The input =>
□ □ □ □ □
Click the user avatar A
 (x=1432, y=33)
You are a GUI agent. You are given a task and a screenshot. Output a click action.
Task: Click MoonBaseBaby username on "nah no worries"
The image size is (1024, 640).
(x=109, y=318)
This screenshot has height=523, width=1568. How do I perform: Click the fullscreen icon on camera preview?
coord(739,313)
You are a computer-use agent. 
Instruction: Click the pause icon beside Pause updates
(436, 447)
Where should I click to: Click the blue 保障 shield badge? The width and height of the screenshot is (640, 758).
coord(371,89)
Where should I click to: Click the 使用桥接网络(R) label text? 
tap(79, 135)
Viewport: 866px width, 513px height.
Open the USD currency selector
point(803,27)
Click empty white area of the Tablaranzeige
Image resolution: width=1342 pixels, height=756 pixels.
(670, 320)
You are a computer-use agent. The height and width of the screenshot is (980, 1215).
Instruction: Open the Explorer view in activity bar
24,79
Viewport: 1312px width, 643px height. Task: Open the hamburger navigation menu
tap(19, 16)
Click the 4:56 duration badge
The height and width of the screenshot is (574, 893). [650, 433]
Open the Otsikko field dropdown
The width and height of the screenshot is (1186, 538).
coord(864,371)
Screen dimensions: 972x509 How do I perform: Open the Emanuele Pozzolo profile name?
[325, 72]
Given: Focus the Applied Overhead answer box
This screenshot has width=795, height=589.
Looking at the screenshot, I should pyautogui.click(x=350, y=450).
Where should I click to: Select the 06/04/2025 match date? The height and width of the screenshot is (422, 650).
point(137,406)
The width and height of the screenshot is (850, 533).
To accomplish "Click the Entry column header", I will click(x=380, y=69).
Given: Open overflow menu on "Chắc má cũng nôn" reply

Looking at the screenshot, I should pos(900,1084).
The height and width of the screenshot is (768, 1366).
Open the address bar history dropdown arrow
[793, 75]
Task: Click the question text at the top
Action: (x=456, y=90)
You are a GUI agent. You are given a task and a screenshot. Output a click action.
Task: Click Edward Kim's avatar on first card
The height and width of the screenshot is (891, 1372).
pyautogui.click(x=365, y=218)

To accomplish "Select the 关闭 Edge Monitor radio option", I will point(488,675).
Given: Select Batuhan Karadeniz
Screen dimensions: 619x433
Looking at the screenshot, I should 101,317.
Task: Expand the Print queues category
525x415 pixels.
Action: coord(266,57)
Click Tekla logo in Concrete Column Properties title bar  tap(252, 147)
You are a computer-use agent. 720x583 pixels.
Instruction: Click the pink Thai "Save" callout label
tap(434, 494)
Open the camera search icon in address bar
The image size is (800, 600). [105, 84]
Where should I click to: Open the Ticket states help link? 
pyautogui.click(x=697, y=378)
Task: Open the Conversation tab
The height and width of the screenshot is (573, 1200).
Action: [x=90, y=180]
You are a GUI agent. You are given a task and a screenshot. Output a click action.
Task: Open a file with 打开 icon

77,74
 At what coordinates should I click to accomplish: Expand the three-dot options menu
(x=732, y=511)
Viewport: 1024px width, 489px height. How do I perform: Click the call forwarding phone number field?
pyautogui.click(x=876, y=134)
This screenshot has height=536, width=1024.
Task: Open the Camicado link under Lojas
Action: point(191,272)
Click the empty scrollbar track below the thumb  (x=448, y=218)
□ □ □ □ □
Exercise =>
An exact restatement of the data above is required.

Answer to this problem =>
Click the user avatar A
 (x=1432, y=33)
You are a GUI agent. You are given a task and a screenshot. Output a click action.
Task: Click MoonBaseBaby username on "nah no worries"
The image size is (1024, 640).
(x=109, y=318)
This screenshot has height=523, width=1568. How do I perform: Click the fullscreen icon on camera preview?
coord(739,313)
You are a computer-use agent. 
Instruction: Click the pause icon beside Pause updates
(436, 447)
Where should I click to: Click the blue 保障 shield badge? The width and height of the screenshot is (640, 758).
coord(371,89)
Where should I click to: Click the 使用桥接网络(R) label text? 
tap(79, 135)
Viewport: 866px width, 513px height.
Open the USD currency selector
point(803,27)
Click empty white area of the Tablaranzeige
Image resolution: width=1342 pixels, height=756 pixels.
(670, 320)
You are a computer-use agent. The height and width of the screenshot is (980, 1215).
Instruction: Open the Explorer view in activity bar
24,79
Viewport: 1312px width, 643px height. Task: Open the hamburger navigation menu
tap(19, 16)
Click the 4:56 duration badge
The height and width of the screenshot is (574, 893). [650, 433]
Open the Otsikko field dropdown
The width and height of the screenshot is (1186, 538).
coord(864,371)
Screen dimensions: 972x509 How do I perform: Open the Emanuele Pozzolo profile name?
[325, 72]
Given: Focus the Applied Overhead answer box
This screenshot has width=795, height=589.
Looking at the screenshot, I should pyautogui.click(x=350, y=450).
Where should I click to: Select the 06/04/2025 match date? The height and width of the screenshot is (422, 650).
point(137,406)
The width and height of the screenshot is (850, 533).
To accomplish "Click the Entry column header", I will click(x=380, y=69).
Given: Open overflow menu on "Chắc má cũng nôn" reply

Looking at the screenshot, I should pos(900,1084).
The height and width of the screenshot is (768, 1366).
Open the address bar history dropdown arrow
[793, 75]
Task: Click the question text at the top
Action: (x=456, y=90)
You are a GUI agent. You are given a task and a screenshot. Output a click action.
Task: Click Edward Kim's avatar on first card
The height and width of the screenshot is (891, 1372).
pyautogui.click(x=365, y=218)

To accomplish "Select the 关闭 Edge Monitor radio option", I will point(488,675).
Given: Select Batuhan Karadeniz
Screen dimensions: 619x433
Looking at the screenshot, I should 101,317.
Task: Expand the Print queues category
525x415 pixels.
Action: coord(266,57)
Click Tekla logo in Concrete Column Properties title bar  tap(252, 147)
You are a computer-use agent. 720x583 pixels.
Instruction: Click the pink Thai "Save" callout label
tap(434, 494)
Open the camera search icon in address bar
The image size is (800, 600). [105, 84]
Where should I click to: Open the Ticket states help link? 
pyautogui.click(x=697, y=378)
Task: Open the Conversation tab
The height and width of the screenshot is (573, 1200).
Action: [x=90, y=180]
You are a GUI agent. You are given a task and a screenshot. Output a click action.
Task: Open a file with 打开 icon

77,74
 At what coordinates should I click to accomplish: Expand the three-dot options menu
(x=732, y=511)
Viewport: 1024px width, 489px height. How do I perform: Click the call forwarding phone number field?
pyautogui.click(x=876, y=134)
This screenshot has height=536, width=1024.
Task: Open the Camicado link under Lojas
Action: point(191,272)
Click the empty scrollbar track below the thumb  (x=448, y=218)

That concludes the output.